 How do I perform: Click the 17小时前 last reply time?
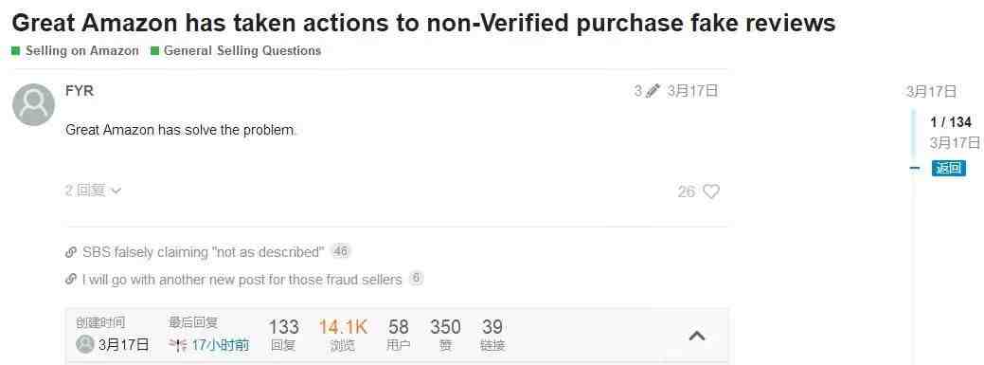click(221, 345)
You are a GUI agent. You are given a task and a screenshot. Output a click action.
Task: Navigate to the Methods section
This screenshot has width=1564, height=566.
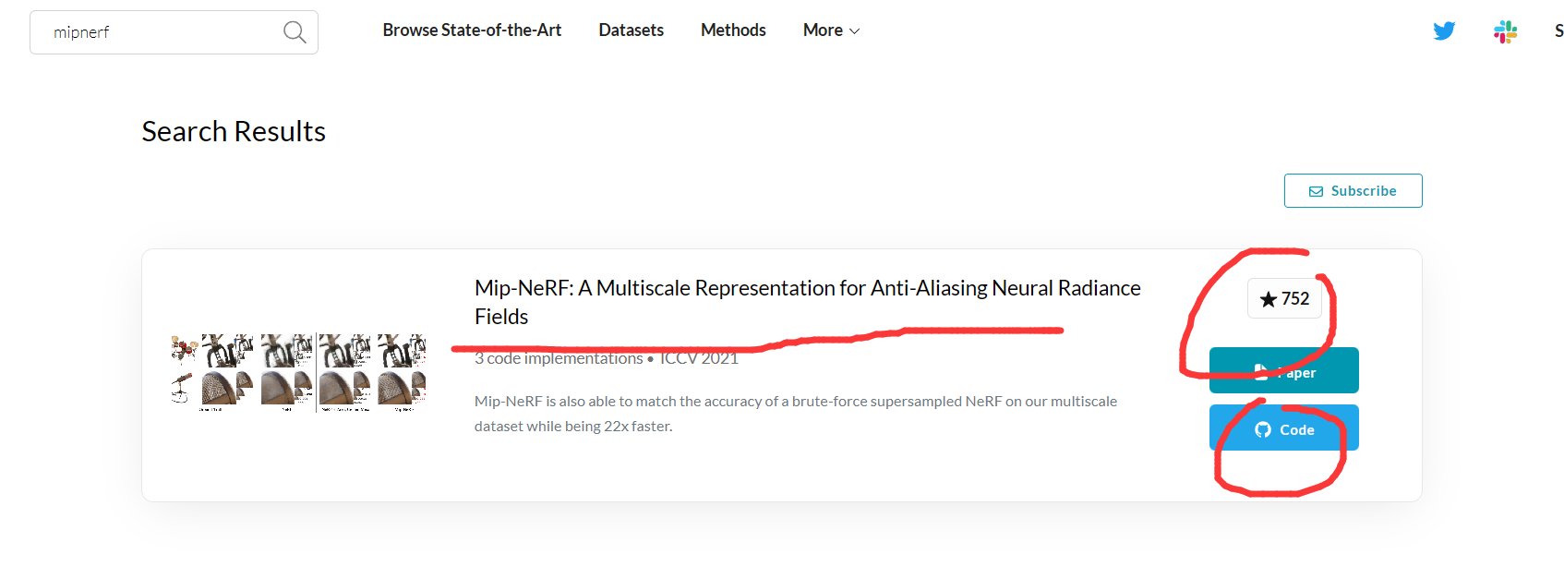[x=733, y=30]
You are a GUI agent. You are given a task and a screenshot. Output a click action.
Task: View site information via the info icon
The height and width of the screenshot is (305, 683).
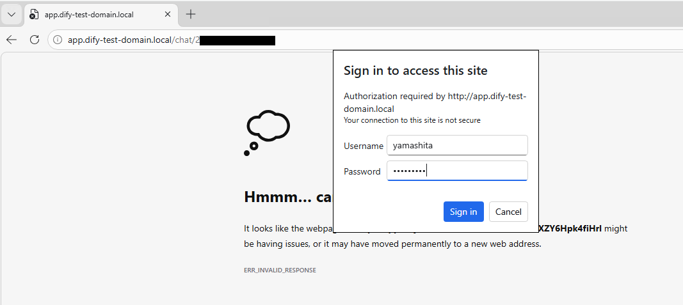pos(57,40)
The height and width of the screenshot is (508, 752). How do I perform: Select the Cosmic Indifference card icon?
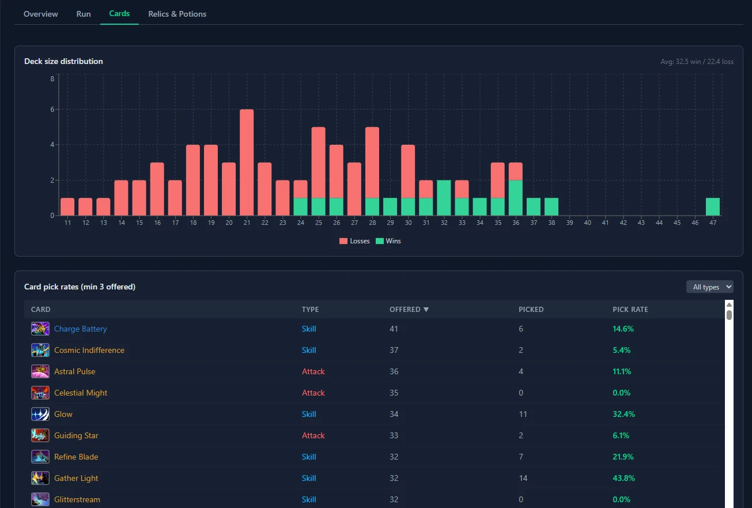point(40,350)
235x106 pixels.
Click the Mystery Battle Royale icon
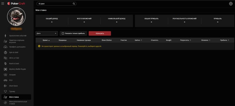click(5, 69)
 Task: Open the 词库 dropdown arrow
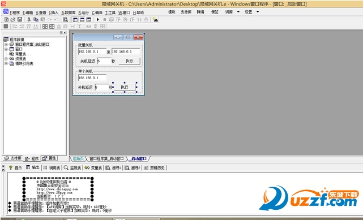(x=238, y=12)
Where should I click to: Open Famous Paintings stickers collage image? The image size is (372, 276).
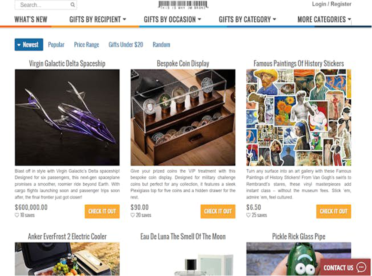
★ ★ ★ ★ ★
▸ WHAT YOU SHOULD DO: Copy all the records above word for word, leaving out the pictures.

▸ SOLUTION TO THIS TASK:
 How do I perform: Click the 17小时前 last reply time?
click(221, 345)
You are a GUI agent. You are given a task and a screenshot. Output a click action.
Task: Navigate to the Methods section
This screenshot has width=1564, height=566.
[x=733, y=30]
You are a GUI agent. You are given a task and a screenshot. Output a click action.
Task: View site information via the info icon
The height and width of the screenshot is (305, 683).
pos(57,40)
The height and width of the screenshot is (508, 752). How do I perform: Select the Cosmic Indifference card icon?
point(40,350)
235x106 pixels.
Click the Mystery Battle Royale icon
click(5, 69)
 Task: Open the 词库 dropdown arrow
(x=238, y=12)
Where should I click to: Open Famous Paintings stickers collage image? The image size is (372, 276).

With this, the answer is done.